- **READING PASSAGE**
IraKorshunova / folk-rnn

folk music modelling with LSTM
MIT License
341 stars 68 forks source link

Exception: You are creating a TensorVariable with float64 dtype. #6

Closed SeekPoint closed 7 years ago

SeekPoint commented 7 years ago

rzai@rzai00:~/prj/folk-rnn$ cat ~/.theanorc [global] floatX = float32 device = gpu warn_float64=ignore

[nvcc] fastmath = True

rzai@rzai00:~/prj/folk-rnn$ CUDA_VISIBLE_DEVICES=1 python train_rnn.py config5 data/allabcworepeats_parsed Using gpu device 0: GeForce GTX 1080 (CNMeM is disabled) float32 config5-allabcworepeats_parsed-20161123-204529 vocabulary size: 12535 train_rnn.py:68: VisibleDeprecationWarning: using a non-integer number instead of an integer will result in an error in the future valid_idxs = rng.choice(np.arange(ntunes), nvalid_tunes, replace=False) n tunes: 23636 n train tunes: 22484.0 n validation tunes: 1152.0 min, max length 54 2958 Building the model Traceback (most recent call last): File "train_rnn.py", line 127, in predictions = nn.layers.get_output(l_out) File "/usr/local/lib/python2.7/dist-packages/lasagne/layers/helper.py", line 185, in get_output all_outputs[layer] = layer.get_output_for(layer_inputs, **kwargs) File "/usr/local/lib/python2.7/dist-packages/lasagne/layers/recurrent.py", line 1050, in get_output_for strict=True)[0] File "/usr/local/lib/python2.7/dist-packages/theano/scan_module/scan.py", line 792, in scan fake_nonseqs = [x.type() for x in non_seqs] File "/usr/local/lib/python2.7/dist-packages/theano/gof/type.py", line 323, in call return utils.add_tag_trace(self.make_variable(name)) File "/usr/local/lib/python2.7/dist-packages/theano/tensor/type.py", line 401, in make_variable return self.Variable(self, name=name) File "/usr/local/lib/python2.7/dist-packages/theano/tensor/var.py", line 716, in init raise Exception(msg) Exception: You are creating a TensorVariable with float64 dtype. You requested an action via the Theano flag warn_float64={ignore,warn,raise,pdb}. rzai@rzai00:~/prj/folk-rnn$

IraKorshunova commented 7 years ago

I cannot look into the code right now, but with warn_float64=ignore it should not raise this exception.

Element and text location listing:
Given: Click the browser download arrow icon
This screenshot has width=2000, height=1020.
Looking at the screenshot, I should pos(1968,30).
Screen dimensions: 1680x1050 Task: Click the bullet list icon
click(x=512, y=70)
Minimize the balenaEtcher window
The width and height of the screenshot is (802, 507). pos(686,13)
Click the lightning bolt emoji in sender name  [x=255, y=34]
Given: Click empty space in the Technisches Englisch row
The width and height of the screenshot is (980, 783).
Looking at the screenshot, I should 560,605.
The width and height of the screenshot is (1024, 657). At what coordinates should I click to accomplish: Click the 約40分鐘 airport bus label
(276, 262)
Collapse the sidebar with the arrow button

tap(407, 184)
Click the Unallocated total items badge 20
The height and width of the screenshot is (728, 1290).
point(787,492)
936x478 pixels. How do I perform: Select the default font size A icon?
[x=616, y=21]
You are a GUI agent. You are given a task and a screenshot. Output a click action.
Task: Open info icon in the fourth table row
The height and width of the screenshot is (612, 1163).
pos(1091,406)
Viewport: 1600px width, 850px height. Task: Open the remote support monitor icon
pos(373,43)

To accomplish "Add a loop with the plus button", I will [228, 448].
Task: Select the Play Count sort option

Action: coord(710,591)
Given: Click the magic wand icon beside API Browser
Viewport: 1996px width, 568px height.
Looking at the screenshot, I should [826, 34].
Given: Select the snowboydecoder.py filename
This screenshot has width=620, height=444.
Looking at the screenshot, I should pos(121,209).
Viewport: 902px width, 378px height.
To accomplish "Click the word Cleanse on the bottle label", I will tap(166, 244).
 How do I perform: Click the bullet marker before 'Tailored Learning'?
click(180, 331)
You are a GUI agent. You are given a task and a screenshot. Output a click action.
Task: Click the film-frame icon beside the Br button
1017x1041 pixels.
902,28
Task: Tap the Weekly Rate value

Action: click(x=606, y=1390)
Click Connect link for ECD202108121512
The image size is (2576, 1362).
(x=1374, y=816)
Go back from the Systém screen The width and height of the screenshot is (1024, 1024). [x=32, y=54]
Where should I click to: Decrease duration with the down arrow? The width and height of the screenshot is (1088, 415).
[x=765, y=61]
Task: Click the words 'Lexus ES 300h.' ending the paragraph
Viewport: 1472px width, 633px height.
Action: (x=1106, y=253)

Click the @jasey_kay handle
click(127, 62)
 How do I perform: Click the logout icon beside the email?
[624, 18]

- **WHAT TO WORK ON**
1. Can you update the listing from its first line through the line containing "Go back from" so that "Viewport" becomes "Display", keeping everything else the same and returning only those lines?
2. Can you go on with the float64 exception thread from the point where it stops?
The float64 exception thread and the listing are unrelated material.

- **SOLVED PROBLEMS**
1.
Given: Click the browser download arrow icon
This screenshot has width=2000, height=1020.
Looking at the screenshot, I should pos(1968,30).
Screen dimensions: 1680x1050 Task: Click the bullet list icon
click(x=512, y=70)
Minimize the balenaEtcher window
The width and height of the screenshot is (802, 507). pos(686,13)
Click the lightning bolt emoji in sender name  [x=255, y=34]
Given: Click empty space in the Technisches Englisch row
The width and height of the screenshot is (980, 783).
Looking at the screenshot, I should 560,605.
The width and height of the screenshot is (1024, 657). At what coordinates should I click to accomplish: Click the 約40分鐘 airport bus label
(276, 262)
Collapse the sidebar with the arrow button

tap(407, 184)
Click the Unallocated total items badge 20
The height and width of the screenshot is (728, 1290).
point(787,492)
936x478 pixels. How do I perform: Select the default font size A icon?
[x=616, y=21]
You are a GUI agent. You are given a task and a screenshot. Output a click action.
Task: Open info icon in the fourth table row
The height and width of the screenshot is (612, 1163).
pos(1091,406)
Display: 1600px width, 850px height. Task: Open the remote support monitor icon
pos(373,43)

To accomplish "Add a loop with the plus button", I will [228, 448].
Task: Select the Play Count sort option

Action: coord(710,591)
Given: Click the magic wand icon beside API Browser
Display: 1996px width, 568px height.
Looking at the screenshot, I should [826, 34].
Given: Select the snowboydecoder.py filename
This screenshot has width=620, height=444.
Looking at the screenshot, I should pos(121,209).
Display: 902px width, 378px height.
To accomplish "Click the word Cleanse on the bottle label", I will tap(166, 244).
 How do I perform: Click the bullet marker before 'Tailored Learning'?
click(180, 331)
You are a GUI agent. You are given a task and a screenshot. Output a click action.
Task: Click the film-frame icon beside the Br button
1017x1041 pixels.
902,28
Task: Tap the Weekly Rate value

Action: click(x=606, y=1390)
Click Connect link for ECD202108121512
The image size is (2576, 1362).
(x=1374, y=816)
Go back from the Systém screen The width and height of the screenshot is (1024, 1024). [x=32, y=54]

2.
SeekPoint commented 7 years ago

rzai@rzai00:~/prj/folk-rnn$ cat ~/.theanorc [global] floatX = float32 device = gpu warn_float64=ignore

[nvcc] fastmath = True

I already set warn_float64=ignore

IraKorshunova commented 7 years ago

It's in the code: https://github.com/IraKorshunova/folk-rnn/blob/master/train_rnn.py#L17 I tried to run train_rnn and didn't have this error. My Theano==0.7.0 and Lasagne==0.2.dev1

SeekPoint commented 7 years ago

thanks,it works now

SeekPoint commented 7 years ago

I got the out -of-memory on GPU

I am using GTX1080 8G

what's GPU you used?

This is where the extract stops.